5. I'm the kind of guy whose idea of fun is to sit around talking about the meaning of postmodernism (which I feel I understand perfectly). But this article by Andrew Seal (via Scott Esposito, who liked it) is terribly written: At any rate, de Onís also theorized a bifurcation in the set of reactions to modernism: 'postmodernismo' was "a conservative reflux within modernism itself: one which sought refuge from its formidable lyrical challenge in a muted perfectionism of detail and ironic humour, whose most original feature was the newly authentic expression it afforded women" (4). Postmodernism was a fading light, however, to be succeeded quickly by 'ultramodernismo', its opposite, an intensification of "the radical impulses of modernism to a new pitch" (ibid.) Anderson returns frequently to this basic division. That ain't postmodern.

6. Bob Dylan's new album is apparently inspired by the fiction of Larry Brown, an author I've never read. I best get reading.

7.. Appreciating Edgar Keret.

8. I got your Wild Things right here.






That New Book Smell

by Levi Asher on Monday, March 9, 2009 06:20 pm



1. The e-book scene (also known as the d-book scene, if you read Booksquare) is buzzing again with news of Amazon's new iPhone Kindle application, which allows readers to enjoy the considerable benefits of the Kindle store without buying a bulky and expensive dedicated device.

Does this mean I'm going to brag yet again that I was among the first to attempt to point Amazon in this exact direction, even though everybody thought I was crazy at the time? Yes, it certainly does. It also means that I can stop beefing with Amazon.com, a company I used to like until Jeff Bezos started trying to be Steve Jobs. Some will still beef with Amazon/Kindle over DRM, but there's no doubt Amazon is moving in the right direction by allowing Kindle books to run on non-Amazon devices.

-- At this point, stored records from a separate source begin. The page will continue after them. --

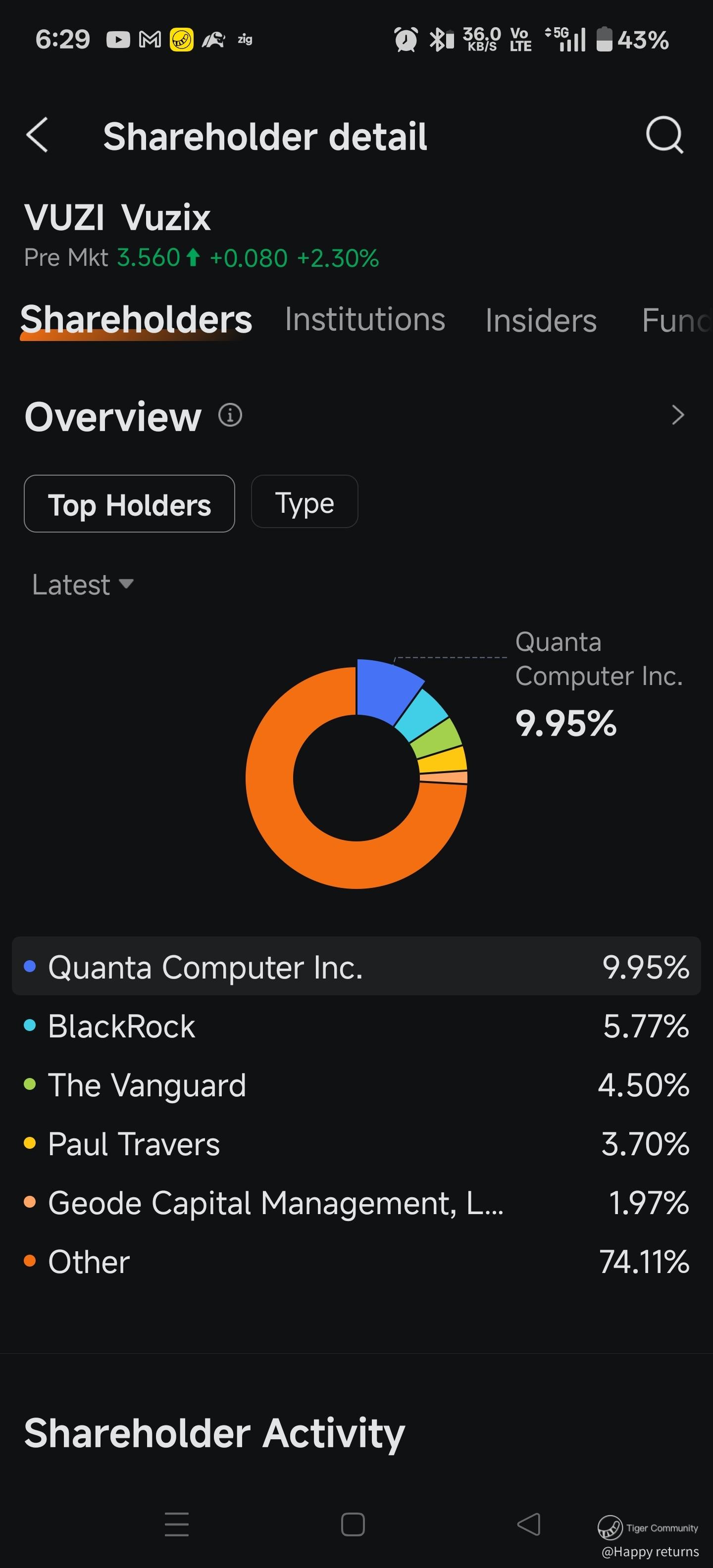
Task: Select the BlackRock holder row
Action: point(356,1026)
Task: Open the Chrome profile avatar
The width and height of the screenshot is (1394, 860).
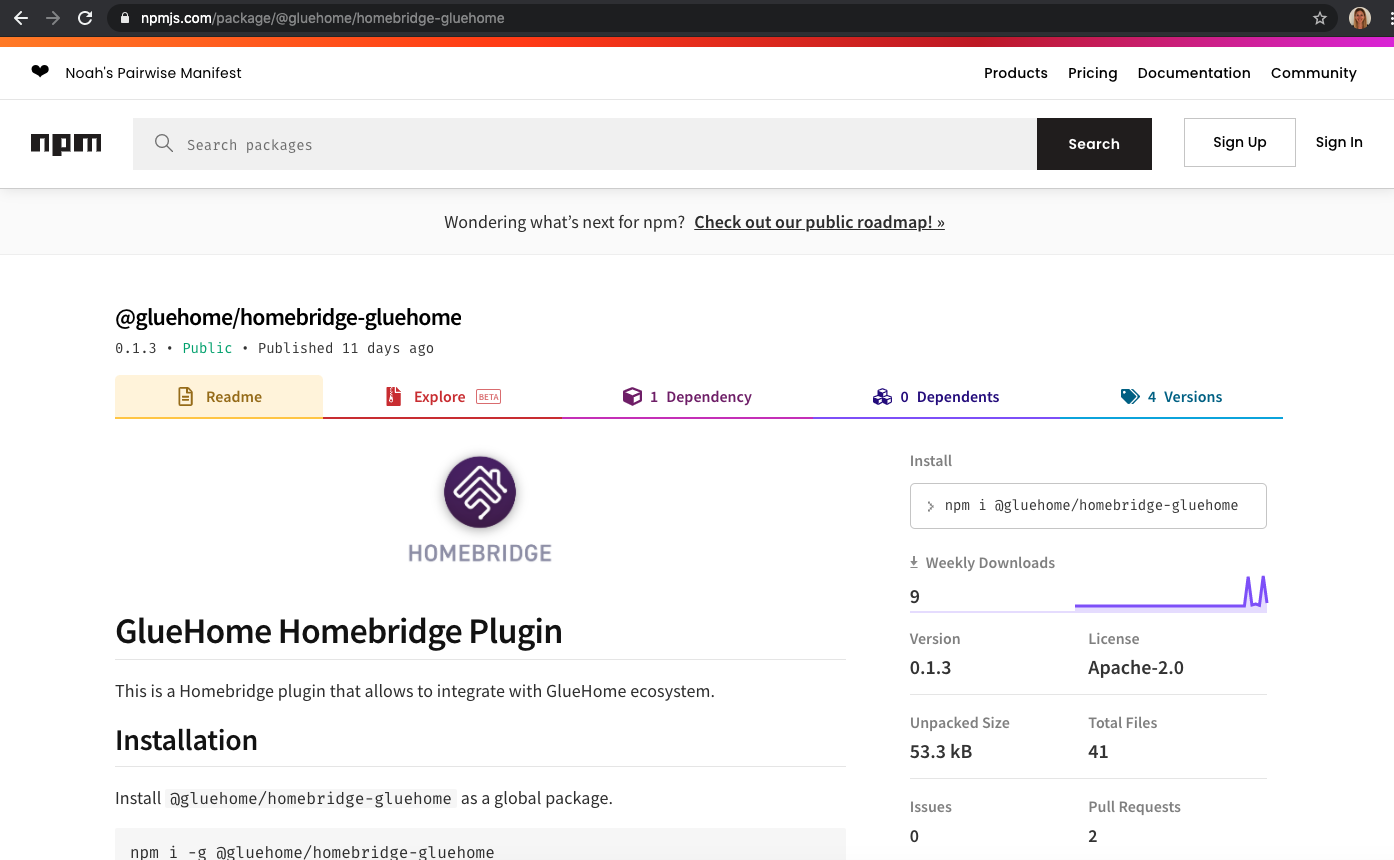Action: 1360,18

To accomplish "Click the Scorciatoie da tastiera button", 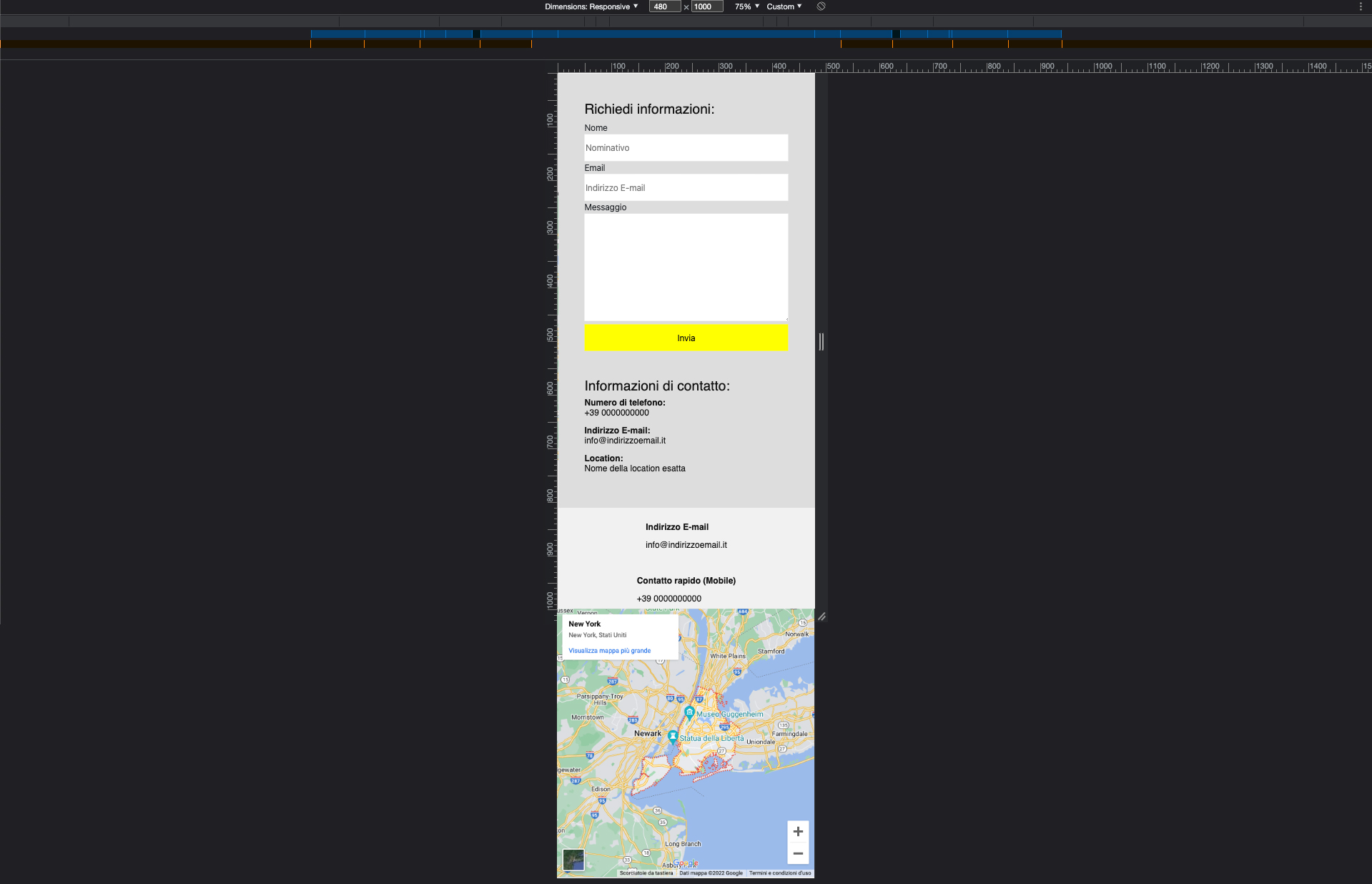I will (646, 873).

Meanwhile, the dumb, dumb articles about how e-books are ruining everything just keep coming (this one via Frank, who shares my derision). What is wrong with these people? At least one minor miracle takes place within Sven Birkerts piece: he doesn't tell us he loves the way books smell.

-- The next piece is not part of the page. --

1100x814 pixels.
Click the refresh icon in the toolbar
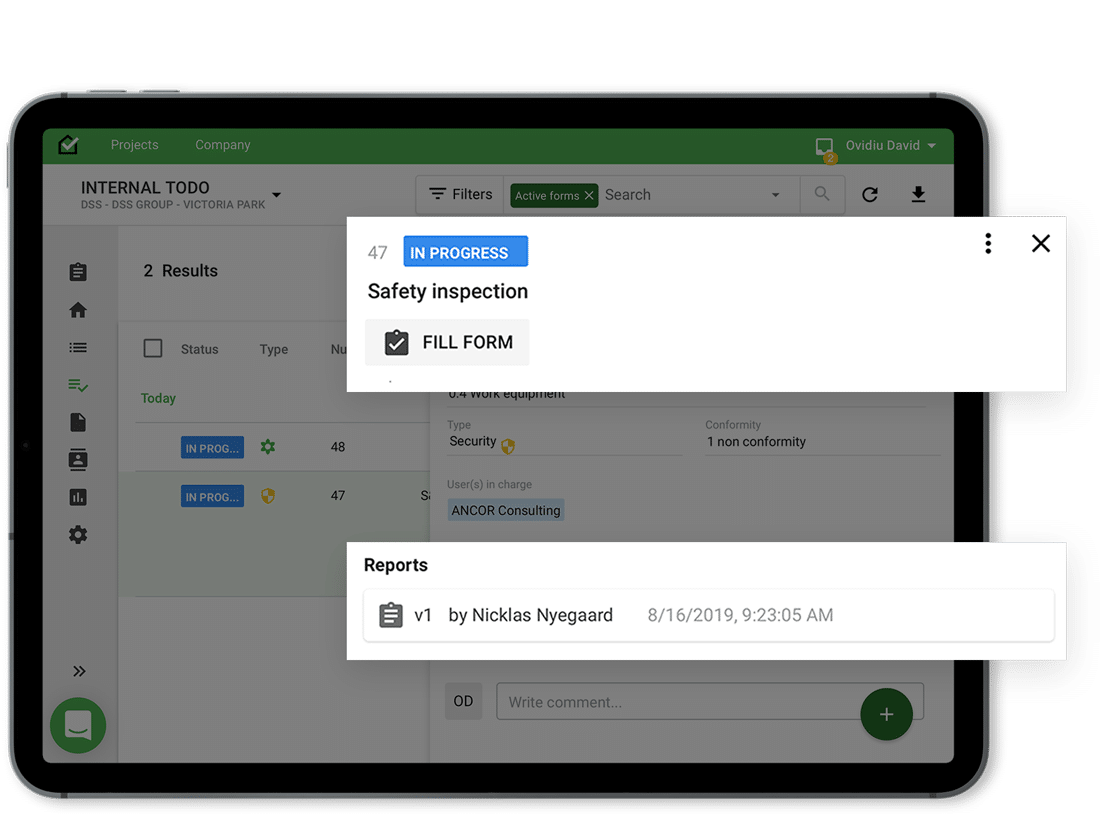coord(870,195)
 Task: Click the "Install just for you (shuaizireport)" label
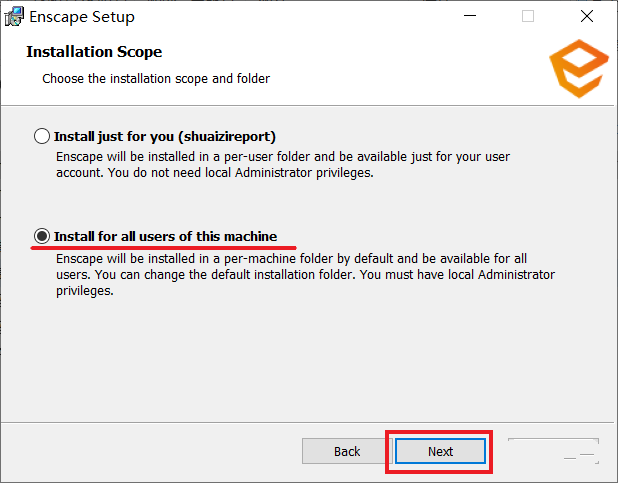(165, 136)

2. Like Mark Sarvas, I used to mill around the Librarie de France bookstore in Rockefeller Center (though unlike Mark Sarvas, I don't read French). This small store was a nice worldly touch for midtown Manhattan and I'm very sorry to hear that it will be closing this Fructidor Septembre.

3. Was Ludwig Wittgenstein really the greatest philosopher of the 20th Century? I think he was, assuming that William James belongs to the 19th Century, and many others think so too.

4. Via Largehearted Boy, a long list of fictional computers.

5. How Jeff Kinney and his Wimpy Kid made it big.

6. Roxana Robinson, inspired by a mockingbird's call.

7. Literature as an alternative to traditional incarceration.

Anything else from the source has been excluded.